Days after the death of Osama bin Laden demonstrated the reach of US military power, Western and Arab foreign ministers head to Rome to hear out a Turkish plan to end a conflict in Libya that has killed thousands and driven crude oil prices to a 2 1/2-year high, Bloomberg Businessweek reports.
Italy, reliant on Libya for a quarter of its crude oil, will host the second meeting of the 22-nation Libya Contact Group. The meeting comes amid signs of growing frustration in the alliance as the seven-week NATO air campaign has been unable to stop Muammar Qaddafi’s military attacks seeking to crush a popular revolt that began in mid-February.

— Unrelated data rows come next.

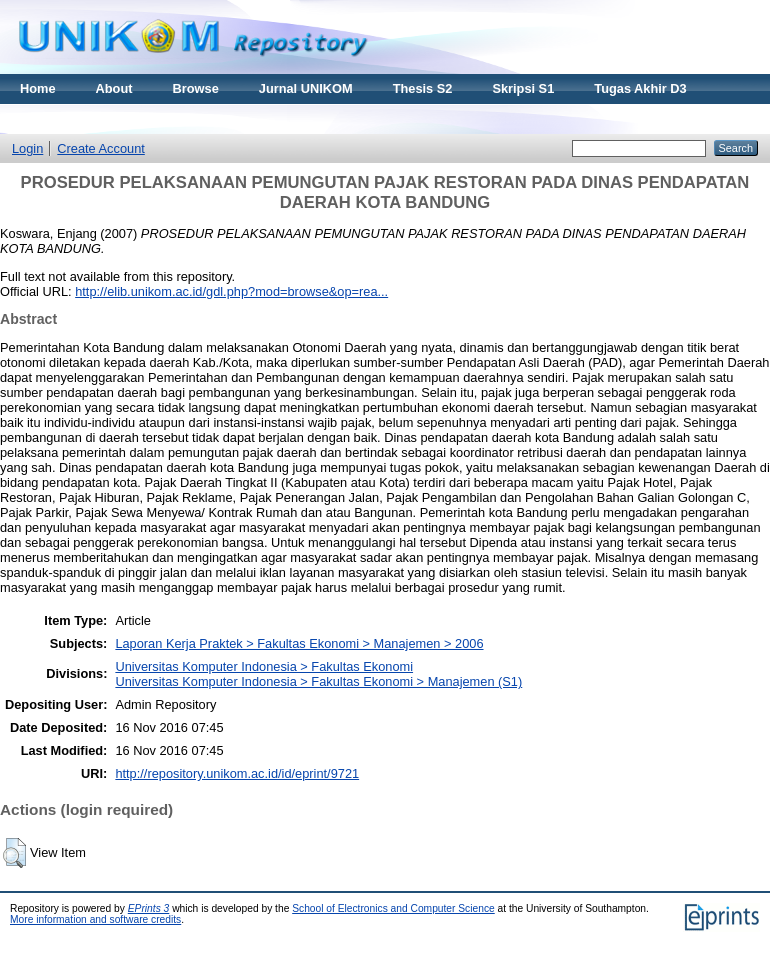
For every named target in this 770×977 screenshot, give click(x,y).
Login (27, 148)
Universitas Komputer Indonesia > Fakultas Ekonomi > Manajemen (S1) (318, 681)
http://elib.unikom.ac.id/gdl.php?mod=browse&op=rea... (231, 291)
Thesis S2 (423, 88)
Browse (196, 88)
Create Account (101, 148)
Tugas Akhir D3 (640, 88)
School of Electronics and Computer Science (393, 908)
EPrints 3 (149, 908)
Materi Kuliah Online (82, 118)
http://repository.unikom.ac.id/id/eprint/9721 (237, 773)
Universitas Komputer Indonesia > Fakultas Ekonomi (264, 666)
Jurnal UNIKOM (306, 88)
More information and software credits (95, 919)
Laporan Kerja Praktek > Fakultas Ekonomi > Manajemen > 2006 (299, 643)
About (114, 88)
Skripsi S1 (523, 88)
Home (38, 88)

On the eve of the meeting, Turkey has aligned itself more tightly with Western allies and toughened its language against Qaddafi. Prime Minister Recep Tayyip Erdogan (pictured), seeking to take center stage as broker of a new ceasefire settlement, has shifted from calls for a peaceful transition to demanding the Libyan dictator step down “immediately.”
“What needs to happen now is for Qaddafi to immediately withdraw from power and to bring to pass his historical, human and moral responsibility,” Erdogan said yesterday in Istanbul. Declining to disclose plan details, Erdogan said the Islamic world shouldn’t be linked to “tears, bloodshed and autocracy.”